### Recorded information
────────────────────────────────────────
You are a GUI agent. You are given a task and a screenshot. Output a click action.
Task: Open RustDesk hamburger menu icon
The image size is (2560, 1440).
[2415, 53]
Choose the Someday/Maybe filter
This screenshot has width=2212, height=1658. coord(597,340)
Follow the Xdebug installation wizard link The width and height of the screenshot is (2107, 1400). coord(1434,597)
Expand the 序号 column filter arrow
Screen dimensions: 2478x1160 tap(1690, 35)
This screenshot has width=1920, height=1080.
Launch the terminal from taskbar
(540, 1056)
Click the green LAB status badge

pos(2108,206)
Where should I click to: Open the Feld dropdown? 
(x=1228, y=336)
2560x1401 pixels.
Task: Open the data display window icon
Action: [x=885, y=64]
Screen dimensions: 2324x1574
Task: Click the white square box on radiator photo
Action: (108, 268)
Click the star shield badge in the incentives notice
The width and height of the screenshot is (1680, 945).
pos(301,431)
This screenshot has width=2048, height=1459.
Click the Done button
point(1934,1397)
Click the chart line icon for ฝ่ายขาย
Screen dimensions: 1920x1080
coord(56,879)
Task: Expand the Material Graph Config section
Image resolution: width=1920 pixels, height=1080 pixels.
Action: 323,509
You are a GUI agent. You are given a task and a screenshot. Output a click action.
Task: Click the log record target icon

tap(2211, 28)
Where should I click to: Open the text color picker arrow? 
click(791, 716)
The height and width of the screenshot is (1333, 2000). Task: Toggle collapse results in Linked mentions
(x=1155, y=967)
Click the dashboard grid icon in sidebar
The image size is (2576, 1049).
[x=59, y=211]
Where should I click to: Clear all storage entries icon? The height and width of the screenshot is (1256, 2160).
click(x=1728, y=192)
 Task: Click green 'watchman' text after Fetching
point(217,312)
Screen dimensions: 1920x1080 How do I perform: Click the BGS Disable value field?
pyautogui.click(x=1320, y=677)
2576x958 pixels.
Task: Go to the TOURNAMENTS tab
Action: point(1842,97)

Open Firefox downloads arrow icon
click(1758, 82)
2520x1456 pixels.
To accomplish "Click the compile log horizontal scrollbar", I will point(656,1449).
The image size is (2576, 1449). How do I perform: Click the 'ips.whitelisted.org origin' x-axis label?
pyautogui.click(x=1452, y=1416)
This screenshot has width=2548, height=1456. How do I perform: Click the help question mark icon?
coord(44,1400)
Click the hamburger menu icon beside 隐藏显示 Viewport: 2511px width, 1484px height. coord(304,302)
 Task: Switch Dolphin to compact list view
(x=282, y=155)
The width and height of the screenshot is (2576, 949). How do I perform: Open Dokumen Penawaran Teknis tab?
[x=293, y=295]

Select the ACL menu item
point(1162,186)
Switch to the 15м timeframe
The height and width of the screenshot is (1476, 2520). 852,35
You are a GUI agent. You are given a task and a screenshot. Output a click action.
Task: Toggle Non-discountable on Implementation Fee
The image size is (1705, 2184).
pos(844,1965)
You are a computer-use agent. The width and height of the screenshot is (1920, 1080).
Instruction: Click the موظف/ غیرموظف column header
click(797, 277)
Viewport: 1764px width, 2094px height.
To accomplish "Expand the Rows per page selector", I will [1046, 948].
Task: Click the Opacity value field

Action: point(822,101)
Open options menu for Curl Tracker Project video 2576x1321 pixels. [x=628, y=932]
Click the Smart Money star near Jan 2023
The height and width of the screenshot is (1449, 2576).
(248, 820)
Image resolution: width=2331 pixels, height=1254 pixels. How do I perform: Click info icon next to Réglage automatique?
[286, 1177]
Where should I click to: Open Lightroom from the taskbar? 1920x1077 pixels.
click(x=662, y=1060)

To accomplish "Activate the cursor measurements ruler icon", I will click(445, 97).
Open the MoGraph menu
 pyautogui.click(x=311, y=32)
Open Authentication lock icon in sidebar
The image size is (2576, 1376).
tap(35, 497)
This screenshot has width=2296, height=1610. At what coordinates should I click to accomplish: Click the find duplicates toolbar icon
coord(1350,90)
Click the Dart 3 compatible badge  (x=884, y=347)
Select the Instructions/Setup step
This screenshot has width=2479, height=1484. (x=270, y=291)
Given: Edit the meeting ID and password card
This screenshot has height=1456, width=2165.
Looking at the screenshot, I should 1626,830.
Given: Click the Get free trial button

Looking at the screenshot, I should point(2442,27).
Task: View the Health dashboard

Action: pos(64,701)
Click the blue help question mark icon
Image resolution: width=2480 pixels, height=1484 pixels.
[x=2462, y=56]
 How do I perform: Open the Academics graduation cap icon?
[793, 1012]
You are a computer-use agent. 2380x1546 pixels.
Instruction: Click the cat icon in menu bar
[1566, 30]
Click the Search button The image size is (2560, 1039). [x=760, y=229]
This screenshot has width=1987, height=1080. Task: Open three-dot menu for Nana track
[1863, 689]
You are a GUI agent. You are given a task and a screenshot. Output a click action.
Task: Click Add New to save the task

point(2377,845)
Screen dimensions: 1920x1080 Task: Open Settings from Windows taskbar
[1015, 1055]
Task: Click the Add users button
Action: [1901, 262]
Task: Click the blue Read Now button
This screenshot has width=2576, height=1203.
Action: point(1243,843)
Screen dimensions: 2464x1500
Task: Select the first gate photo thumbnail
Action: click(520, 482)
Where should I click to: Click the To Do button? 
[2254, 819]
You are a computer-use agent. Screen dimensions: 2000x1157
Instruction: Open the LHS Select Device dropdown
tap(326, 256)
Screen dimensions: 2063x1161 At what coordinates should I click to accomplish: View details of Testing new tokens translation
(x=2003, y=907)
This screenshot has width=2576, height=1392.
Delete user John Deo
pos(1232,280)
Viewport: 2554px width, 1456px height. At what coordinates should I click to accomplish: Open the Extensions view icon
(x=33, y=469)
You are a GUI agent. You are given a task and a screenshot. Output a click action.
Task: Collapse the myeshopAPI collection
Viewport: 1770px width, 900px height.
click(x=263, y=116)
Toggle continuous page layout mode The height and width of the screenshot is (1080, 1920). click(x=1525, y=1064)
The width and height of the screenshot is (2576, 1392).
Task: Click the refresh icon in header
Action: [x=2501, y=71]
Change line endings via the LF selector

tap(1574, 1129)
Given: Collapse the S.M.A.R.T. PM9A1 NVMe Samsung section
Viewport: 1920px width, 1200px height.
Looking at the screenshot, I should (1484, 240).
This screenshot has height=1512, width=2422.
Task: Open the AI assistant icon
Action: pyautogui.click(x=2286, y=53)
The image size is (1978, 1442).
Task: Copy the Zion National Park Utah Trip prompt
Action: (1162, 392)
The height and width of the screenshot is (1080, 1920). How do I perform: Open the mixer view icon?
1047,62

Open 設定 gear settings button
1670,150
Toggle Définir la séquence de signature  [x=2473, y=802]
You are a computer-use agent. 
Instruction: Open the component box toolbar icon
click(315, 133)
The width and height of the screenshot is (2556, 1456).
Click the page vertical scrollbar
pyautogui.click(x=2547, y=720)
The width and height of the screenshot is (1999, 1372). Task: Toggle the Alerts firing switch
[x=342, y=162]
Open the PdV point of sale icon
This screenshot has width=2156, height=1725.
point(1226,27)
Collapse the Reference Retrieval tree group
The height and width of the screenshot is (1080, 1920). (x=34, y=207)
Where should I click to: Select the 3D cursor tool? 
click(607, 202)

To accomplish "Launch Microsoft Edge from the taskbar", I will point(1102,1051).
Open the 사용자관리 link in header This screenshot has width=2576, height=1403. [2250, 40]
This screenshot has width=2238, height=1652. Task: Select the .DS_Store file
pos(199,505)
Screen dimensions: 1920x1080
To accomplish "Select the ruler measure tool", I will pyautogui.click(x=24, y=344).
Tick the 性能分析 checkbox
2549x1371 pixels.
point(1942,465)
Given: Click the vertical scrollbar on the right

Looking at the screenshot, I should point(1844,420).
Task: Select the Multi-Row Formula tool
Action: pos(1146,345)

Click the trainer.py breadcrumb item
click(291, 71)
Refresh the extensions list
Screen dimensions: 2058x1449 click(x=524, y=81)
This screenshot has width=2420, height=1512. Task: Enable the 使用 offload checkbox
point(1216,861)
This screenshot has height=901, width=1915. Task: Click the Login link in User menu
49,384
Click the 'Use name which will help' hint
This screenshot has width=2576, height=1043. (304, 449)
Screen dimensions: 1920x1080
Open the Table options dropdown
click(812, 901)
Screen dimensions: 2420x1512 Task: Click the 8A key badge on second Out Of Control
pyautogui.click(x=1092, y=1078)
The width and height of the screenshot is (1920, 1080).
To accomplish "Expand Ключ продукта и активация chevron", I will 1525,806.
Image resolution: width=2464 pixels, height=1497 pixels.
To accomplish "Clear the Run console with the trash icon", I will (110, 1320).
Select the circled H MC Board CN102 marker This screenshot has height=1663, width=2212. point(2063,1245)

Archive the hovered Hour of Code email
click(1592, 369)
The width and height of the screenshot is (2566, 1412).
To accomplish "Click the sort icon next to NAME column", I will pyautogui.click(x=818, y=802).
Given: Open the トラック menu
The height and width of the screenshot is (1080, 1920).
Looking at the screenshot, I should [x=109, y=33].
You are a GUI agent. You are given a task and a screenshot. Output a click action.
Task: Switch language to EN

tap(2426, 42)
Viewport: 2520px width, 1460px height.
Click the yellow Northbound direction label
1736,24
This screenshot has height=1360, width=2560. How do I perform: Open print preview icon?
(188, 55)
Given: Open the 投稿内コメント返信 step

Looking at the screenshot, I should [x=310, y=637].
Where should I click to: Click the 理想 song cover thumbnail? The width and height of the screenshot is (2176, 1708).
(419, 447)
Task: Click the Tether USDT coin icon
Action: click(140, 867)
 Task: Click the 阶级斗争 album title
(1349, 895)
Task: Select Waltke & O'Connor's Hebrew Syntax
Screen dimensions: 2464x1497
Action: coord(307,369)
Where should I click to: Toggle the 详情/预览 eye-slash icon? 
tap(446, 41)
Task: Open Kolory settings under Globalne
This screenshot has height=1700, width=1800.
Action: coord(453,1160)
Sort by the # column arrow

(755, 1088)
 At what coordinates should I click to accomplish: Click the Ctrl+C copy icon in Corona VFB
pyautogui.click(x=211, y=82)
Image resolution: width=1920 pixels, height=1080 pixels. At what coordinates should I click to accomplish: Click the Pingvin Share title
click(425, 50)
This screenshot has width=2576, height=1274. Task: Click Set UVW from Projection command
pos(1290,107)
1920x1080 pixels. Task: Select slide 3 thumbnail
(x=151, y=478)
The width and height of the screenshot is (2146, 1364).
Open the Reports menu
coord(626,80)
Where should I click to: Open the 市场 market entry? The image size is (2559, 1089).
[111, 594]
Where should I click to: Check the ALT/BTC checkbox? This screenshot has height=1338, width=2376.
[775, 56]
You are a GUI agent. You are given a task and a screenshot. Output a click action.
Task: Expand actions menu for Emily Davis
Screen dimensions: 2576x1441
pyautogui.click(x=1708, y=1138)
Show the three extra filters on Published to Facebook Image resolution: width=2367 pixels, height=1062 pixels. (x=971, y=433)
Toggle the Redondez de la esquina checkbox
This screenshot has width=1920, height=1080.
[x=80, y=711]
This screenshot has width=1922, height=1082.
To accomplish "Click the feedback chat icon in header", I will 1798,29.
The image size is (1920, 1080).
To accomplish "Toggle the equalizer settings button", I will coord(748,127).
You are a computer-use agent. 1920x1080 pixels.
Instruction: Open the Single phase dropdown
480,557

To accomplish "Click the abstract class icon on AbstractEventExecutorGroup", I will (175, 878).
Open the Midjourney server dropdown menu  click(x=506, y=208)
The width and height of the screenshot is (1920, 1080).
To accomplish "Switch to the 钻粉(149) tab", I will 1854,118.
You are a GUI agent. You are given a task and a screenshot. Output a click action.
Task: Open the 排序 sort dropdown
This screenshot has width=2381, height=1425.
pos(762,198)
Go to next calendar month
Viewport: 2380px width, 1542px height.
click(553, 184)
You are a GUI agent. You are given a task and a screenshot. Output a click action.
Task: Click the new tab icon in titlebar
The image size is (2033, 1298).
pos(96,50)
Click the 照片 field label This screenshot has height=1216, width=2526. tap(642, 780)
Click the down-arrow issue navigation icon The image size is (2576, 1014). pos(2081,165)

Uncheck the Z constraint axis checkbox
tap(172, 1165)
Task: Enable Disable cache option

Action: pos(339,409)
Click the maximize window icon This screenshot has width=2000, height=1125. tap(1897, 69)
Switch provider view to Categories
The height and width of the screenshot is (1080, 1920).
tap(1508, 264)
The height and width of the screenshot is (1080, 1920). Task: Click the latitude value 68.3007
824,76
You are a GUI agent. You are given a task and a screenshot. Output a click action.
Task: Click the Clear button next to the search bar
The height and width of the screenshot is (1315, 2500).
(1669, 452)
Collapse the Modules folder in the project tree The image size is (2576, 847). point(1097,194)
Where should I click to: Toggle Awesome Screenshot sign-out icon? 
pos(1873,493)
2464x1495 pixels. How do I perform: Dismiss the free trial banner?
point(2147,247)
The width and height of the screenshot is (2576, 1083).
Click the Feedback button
────────────────────────────────────────
### Exercise directions
Print exactly the lines from the beginning of the entries through the line with "2520x1456 pixels.". Output nothing more.

### The answer
You are a GUI agent. You are given a task and a screenshot. Output a click action.
Task: Open RustDesk hamburger menu icon
The image size is (2560, 1440).
[2415, 53]
Choose the Someday/Maybe filter
This screenshot has width=2212, height=1658. coord(597,340)
Follow the Xdebug installation wizard link The width and height of the screenshot is (2107, 1400). coord(1434,597)
Expand the 序号 column filter arrow
Screen dimensions: 2478x1160 tap(1690, 35)
This screenshot has width=1920, height=1080.
Launch the terminal from taskbar
(540, 1056)
Click the green LAB status badge

pos(2108,206)
Where should I click to: Open the Feld dropdown? 
(x=1228, y=336)
2560x1401 pixels.
Task: Open the data display window icon
Action: [x=885, y=64]
Screen dimensions: 2324x1574
Task: Click the white square box on radiator photo
Action: (108, 268)
Click the star shield badge in the incentives notice
The width and height of the screenshot is (1680, 945).
pos(301,431)
This screenshot has width=2048, height=1459.
Click the Done button
point(1934,1397)
Click the chart line icon for ฝ่ายขาย
Screen dimensions: 1920x1080
coord(56,879)
Task: Expand the Material Graph Config section
Image resolution: width=1920 pixels, height=1080 pixels.
Action: 323,509
You are a GUI agent. You are given a task and a screenshot. Output a click action.
Task: Click the log record target icon

tap(2211, 28)
Where should I click to: Open the text color picker arrow? 
click(791, 716)
The height and width of the screenshot is (1333, 2000). Task: Toggle collapse results in Linked mentions
(x=1155, y=967)
Click the dashboard grid icon in sidebar
The image size is (2576, 1049).
[x=59, y=211]
Where should I click to: Clear all storage entries icon? The height and width of the screenshot is (1256, 2160).
click(x=1728, y=192)
 Task: Click green 'watchman' text after Fetching
point(217,312)
Screen dimensions: 1920x1080 How do I perform: Click the BGS Disable value field?
pyautogui.click(x=1320, y=677)
2576x958 pixels.
Task: Go to the TOURNAMENTS tab
Action: point(1842,97)

Open Firefox downloads arrow icon
click(1758, 82)
2520x1456 pixels.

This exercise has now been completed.